ST. LOUIS (BestGrowthStock) – The Secret Santa Claus of St. Louis had no beard, no pot belly and no reindeer.

She was a diminutive business woman, smartly dressed in a red beret jacket, blue jeans, and a black scarf tight around her neck to fight the icy winds off the Mississippi River.

Escorted by firefighters, she rode through the rough neighborhoods of this hard-pressed city, one of a dozen or so Secret Santas who have given away thousands of dollars in cities across the nation the week before Christmas.

Passing by the Goody Goody Diner, the pay day loan operations and the chain-link empty lots, she suddenly teared up.

“There will never be enough,” she said, wiping her eyes as she spoke with a reporter along for the ride on Wednesday. “It’s so overwhelming to know that there are so many needy people. I know I’ll never be able to give enough to everybody who needs money. That leaves an empty feeling.”

‘THERE’

She sat a moment staring out the window, then turned and pointed: “There!”

We pull over to a bus stop on Natural Bridge Road where a woman holds her little boy in her arms, protecting him from the 30-degree wind.

“Are you all right?” the Secret Santa asked, looking down on Lakeisha Starks, 20, and her 1-year-old son, Calvin. Santa leaned down and handed the woman a $100 bill and said “Merry Christmas.” Starks, still sitting on the cold curb, looked up slowly, a giant grin spreading across her face.

“I was just taking my son to the doctor. Thank you so much.”

“Be kind to someone else,” Santa says. Starks is a community college student, raising her little boy and a 2-year-old daughter on her own.

Back in the van, Santa’s tears are gone. “Now that’s a story,” she says. “That’s what makes doing this worth it.”

GIVING AWAY $5,000

For four hours, it goes like that, in thrift stores, laundromats, the downtown Goodwill outlet, all around the north side of the city. About $5,000 is given out in all.

This nationwide effort to help people with anonymous cash at Christmas was the idea of the original Secret Santa Larry Stewart, who gave away more than $1.5 million over 26 years before dying of cancer in 2007. Before his death he formed the Society of Secret Santas to pass out money around the country.
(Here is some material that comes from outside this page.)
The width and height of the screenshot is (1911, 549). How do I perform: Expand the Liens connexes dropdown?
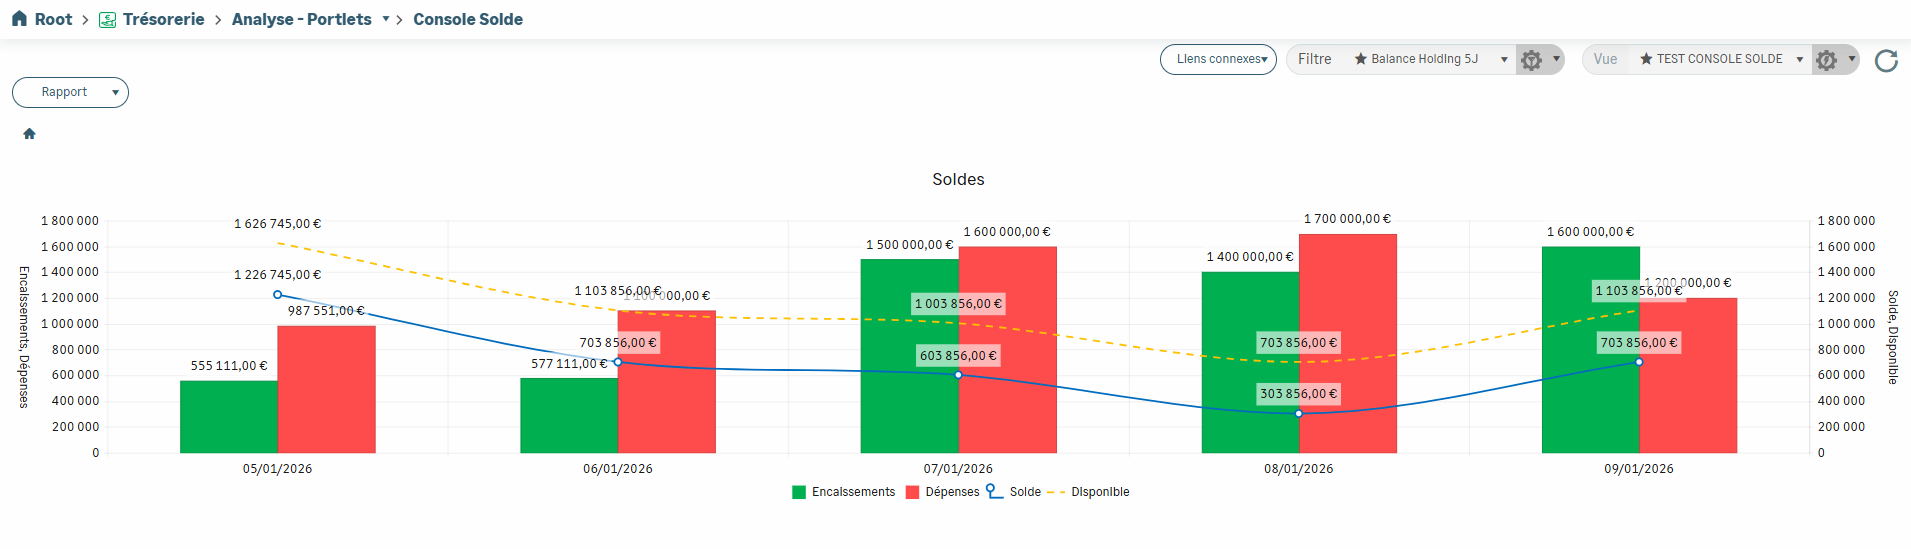point(1218,59)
The St. Louis Secret Santa said she met Stewart shortly before he died. “He had the most beautiful, genteel eyes,” she said. “He was this amazing person who planted a seed that has spread over the United States.”
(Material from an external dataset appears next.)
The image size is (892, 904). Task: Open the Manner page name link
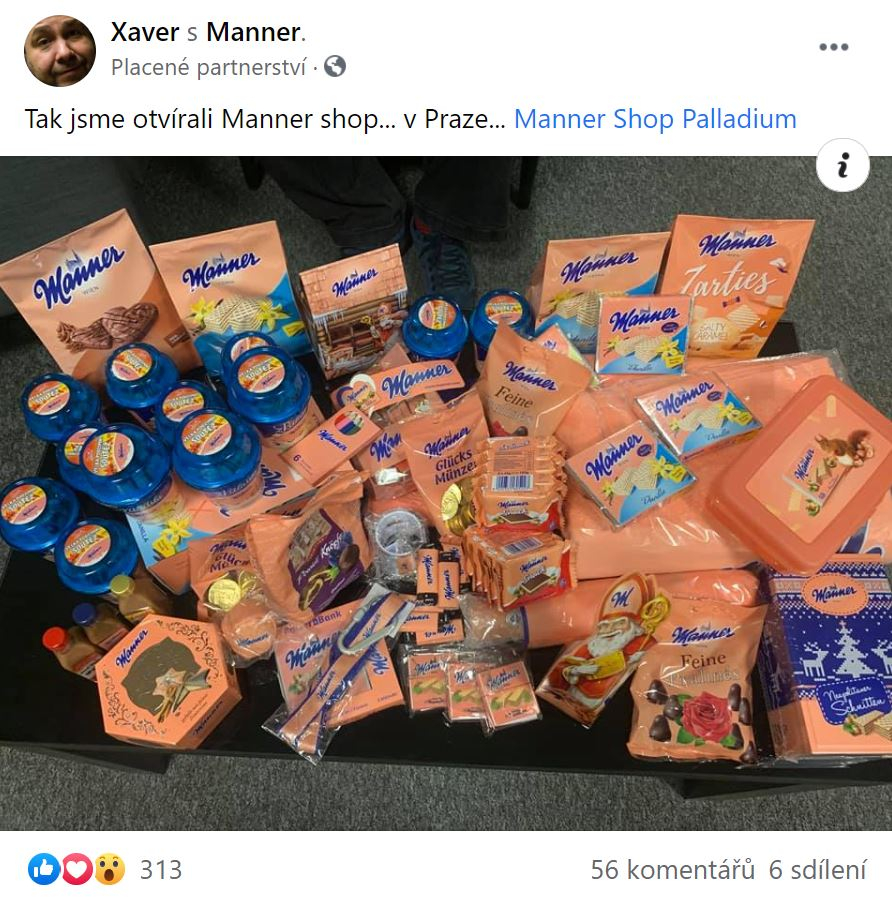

Such Santas have appeared this season in Fort Oglethorpe, Ga., where the Salvation Army received 55 $100 bills; and in Cleveland where 10 of the Franklins were found in a red kettle; in Kansas City, where $10,000 was handed out in low income neighborhoods; and in Detroit, where each of 20 or so bus passengers got $100.
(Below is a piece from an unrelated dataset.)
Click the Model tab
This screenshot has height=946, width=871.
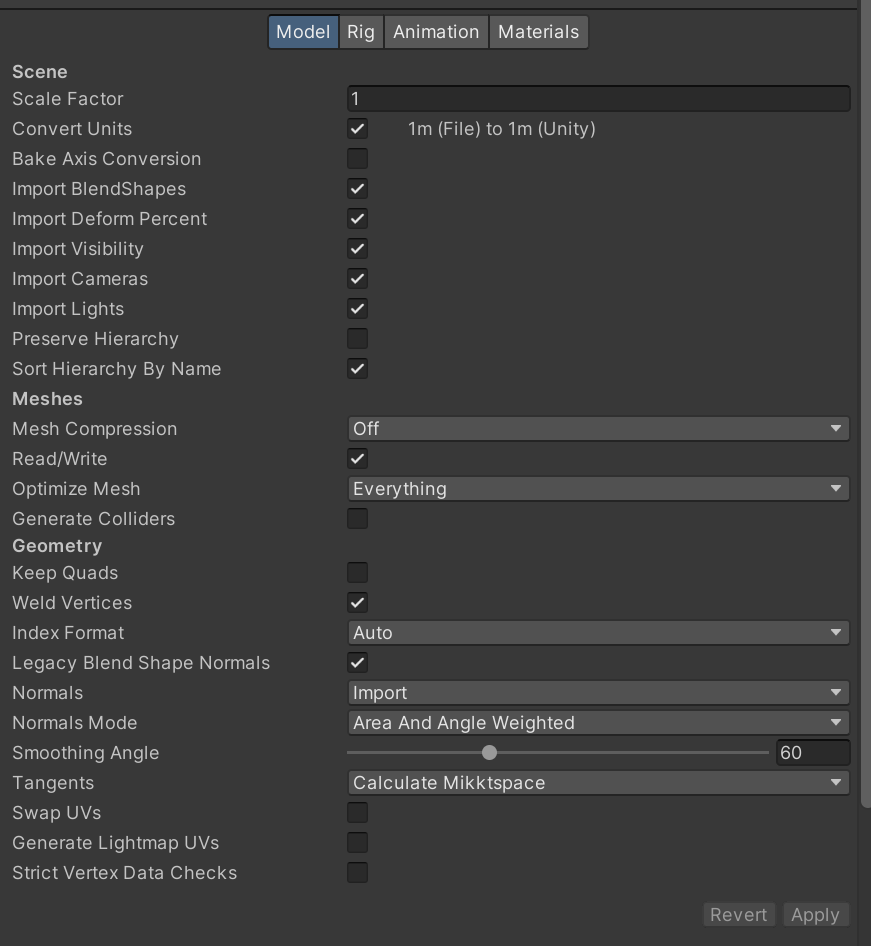[x=303, y=32]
In Phoenix, crisp bills made their way into needy hands at the Greyhound station. In Des Moines, Iowa, college students and thrift store shoppers got the cash. In Oklahoma City, a man in a wheelchair couldn’t believe it when Santa gave him $100. In Sebago, Maine, a donor handed out $100 bills at The Warming Hut food pantry and later gave away cash in nearby South Portland.

The biggest donors were in Flint, Mich., where $100,000 was given to buy toys for needy kids and in Joplin, Mo., where five $20,000 cashier’s checks turned up folded neatly inside $1 bills dropped in the donation kettle. On each check the remitter’s name: Santa Claus.

‘YOU CAN’T JUDGE’

The St. Louis Secret Santa said all her fellow Santas were people who “get it,” wealthy people with compassion and a nonjudgmental attitude.

“You can’t judge the people you are giving money to,” she said. “If they spend the money on liquor, that’s what they need to do.”

Among the lucky recipients of Secret Santa’s cash in St. Louis were Karen Weisburg, 38, who said she would buy presents for her three kids. There was Jessica Field, 18, a recent arrival from Texas who said she’d get a winter coat.

Angela Jenkins, 36, jumped up and down in the middle of the Goodwill, hugging her co-workers and doing a little dance. She said she was so broke she hadn’t been able to put gas in her car.

And there was Joshua Isreal, a 45-year-old putting air in the tire of his bicycle. He shouted “God bless you” several times to the Secret Santa before he was asked what he was going to do with the money.

“Save and invest,” he answered firmly. “Save and invest. But first I better get some change so I can do my laundry.”